Other friends have family members who are bi-polar, and I know it can be exhausting. Managing medication helps, of course. All I can do is be at the end of a phone line when needed.

I hope everything settles down for you Rosa, and the alarm system isn't needed - even if it works!

Margaret Nelson said...

Oh, and there's a Grumpyville over here, on my blog, and getting grumpier by the day!

weirdbunny said...

Oh Rosa, what a total nightmare!!!!! Her family were so irresponsible in their actions. Unfortunately with bi polar you have to be very disciplined with your life. No alchol, ever, always take your medication, and try and live a little stress free life without complications to send you off the edge.
You were so kind to her though, and maybe one day she'll thank you for it, however not in person!!!!

Kali said...

My heart goes out to you...what a terrible and sad situation...
We should all have the right to feel safe in our own homes/nests.

Kristy said...

I know this must be on your mind all the time but just imagine if you had never tried.You would constantly feel guilty for not doing anything.As atrocious as her acts were she is very sick and desperately in need.Well done to you.Feel proud and and try to let go of the fear.

Rosa's Yummy Yums said...

I can understand the state you are in! No, it is not funny to experience such things. Unfortunately, she needs treatment, but obviously nobody (apart from you) wants to help her. You've done what you could and I think that you were very brave as I might not have been able to make such sacrifices (especially when it is a situation without issue)...
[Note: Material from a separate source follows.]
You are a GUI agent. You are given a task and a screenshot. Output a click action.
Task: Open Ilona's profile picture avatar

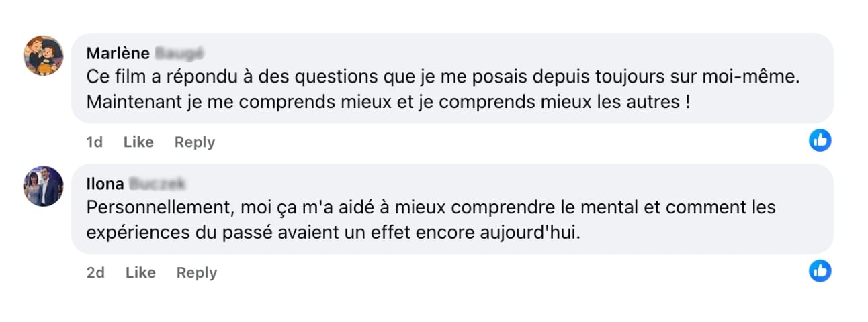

It's over now, relax and think about better things! You deserve to feel safe and well in your own home...

Rosa said...

Thank you everyone for your caring comments. I feel better today--although bitter sweet. The alarm is being installed as we speak. :-( Blessings to you all!

paris parfait said...

Rosemary, so sorry to hear about these incidents with your friend. I've seen what mental illness can do (a friend's daughter is bipolar) and it's not pretty, if medication isn't utilised. As for the alarm, it's annoying, but probably a good thing. In France we are FORCED to have a burglar alarm system; otherwise the insurance companies will not support claims for lost or stolen antiques, etc. It is a pain in the neck, but we have no choice. Good luck w/ yours!

Beth said...

Whew,,can't blame you for wanting the alarm system working properly. But you are a good friend and tried to help her. I have worked with children and teen-agers with bi-polar and it can be quite scary at times.
I hope your feel safer now that you have the alarms system up and running.

Linda said...

Scary times. When my husband met me, I had a gun. It was the only way I could get to sleep after my divorce as I was sure someone was going to break in my house. He couldn't believe it but, hey, I lived in TX--everybody has a gun there. I finally sold it. I had an alarm system too and still got robbed by, I think, the relative of my daughter in law. It's always something.

SnowWhite said...

glad to know your safe, always nice to have back up just in case. It's rough when you try to help people out and your the one that gets dumped on so to speak. Makes you a good bit more reluctant or choosy to who you may next help huh.
Take care and try not to stress on it.

Carole Burant said...

I read your post twice...can't believe what you've had to go through, you poor girl!! You did everything you could to help that woman but what a shame that her family couldn't even try to help her in any way at all except to dump her on you!! I would have been petrified too when she pulled out that knife...scary to think people like that are walking amongst us. I know you don't care for your alarm system but right now it's something you need to have...stay safe and know that I'm thinking of you!!